OBJECTIVES:
[A] In the post about taming an overwhelming schedule, by what time of day does the writer say they are "mental toast"?
[B] Please decide whether each statement agrees with the post about taming an overwhelming schedule, giving yes or no and quoting the deciding words: (i) The writer does most of their important and creative work in the afternoon. (ii) The writer looks over the schedule every Sunday night. (iii) The writer groups errands onto one or two days by part of town.
[C] Go on with the post about taming an overwhelming schedule from where it stops.

As promised (in this important post about the first step you should take to get beyond an overwhelming schedule), here are five guiding principles that help me tame my days. I’ve run through them so often in my planning that now I mostly do them without thinking:
Know your best hours and protect them like they are your children. Everyone has a rhythm; listen to yours.
Mornings are my jam. By 1:00pm, I’m mental toast, and I won’t perk back up till late afternoon and evening. I do 90% of my most important and creative work by the time lunch rolls around or it won’t get done — even if that means I get up before 5am. And I try to not to schedule appointments or errands or distractions during this time; I save those for when my brain’s less focused. I have an “ideal week” system on my Google calendar to help me do this well — hoping to pop on Instagram stories soon to talk about it.
Each Sunday night I look at my schedule and see where tasks or events can be combined. Kids’ orthodontist appointment? Schedule busy work to do while I wait in the lobby. Staff meeting? Write some thank you notes while I’m waiting for it to start. Errands to run? Move them all to 1-2 days based on the area of town. I try to eliminate small empty gaps of time so I can have bigger chunks of it later.
My husband and I are also big believers in making our kids a part of our lives instead of our lives belonging to theirs. That’s probably worth a longer post, but we are far more likely to create fun for them in what we already do rather than run around creating fun just for them. That frees up our schedule like crazy.

GIVEN DATA:

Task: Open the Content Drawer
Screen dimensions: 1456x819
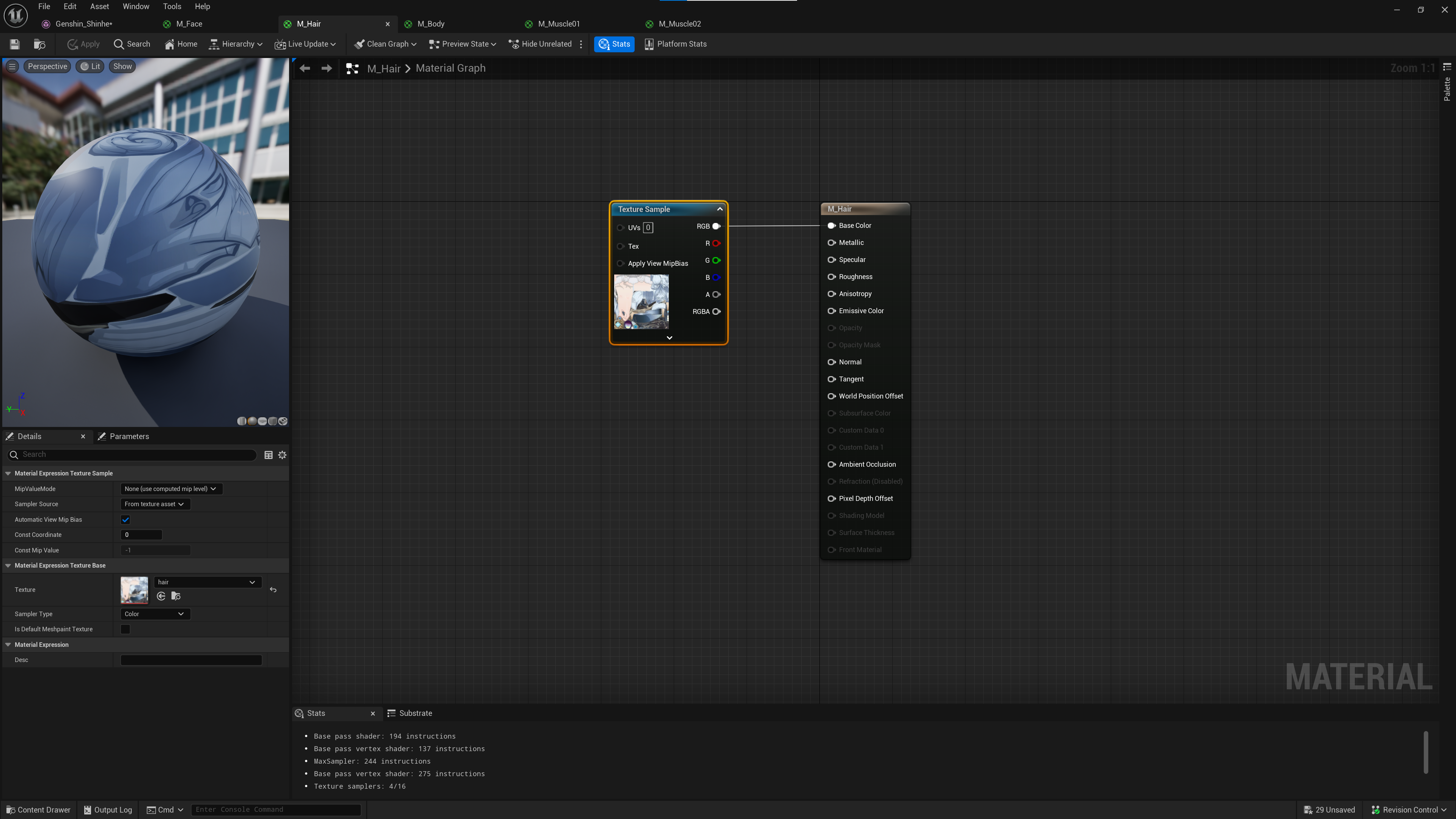Action: click(38, 810)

RESULTS BY TASK:
[A] By 1:00pm.

[B]
(i) No: "I do 90% of my most important and creative work by the time lunch rolls around"
(ii) Yes: "Each Sunday night I look at my schedule and see where tasks or events can be combined."
(iii) Yes: "Move them all to 1-2 days based on the area of town."

[C]
Because of the age you were born in, you’re in luck: you delegate stuff every day without thinking about it — dishes to the dishwasher, laundry to the washer and dryer, lunch to the microwave. Just 50-75 years ago, most women couldn’t even imagine having a household full of servants like these. We are Ladies of the Manor, ya’ll!
Expand this concept as much as you can: give away chores to the kids, the husband, the local wash and fold, the grocery service, the meal delivery. Can’t afford those? Been there, still doing that on a lot of days (hello, college tuition). Trade work with friends and train your family. You don’t have to be the hero of all the household stories; feeling guilty for giving tasks away is as crazy as thinking you have to use a washboard to be a real woman when your Whirlpool is sitting right there. I’ll write more on this sometime; it’s that important.
If you absolutely love homekeeping, and cooking, cleaning, and organizing your house light you up on the inside, that’s awesome. You should absolutely choose that, which means you’ll probably have to let go of other expectations.
Somewhere along the way, we learned women could do anything, and we interpreted that to mean we can do everything. We’re killing ourselves in the process.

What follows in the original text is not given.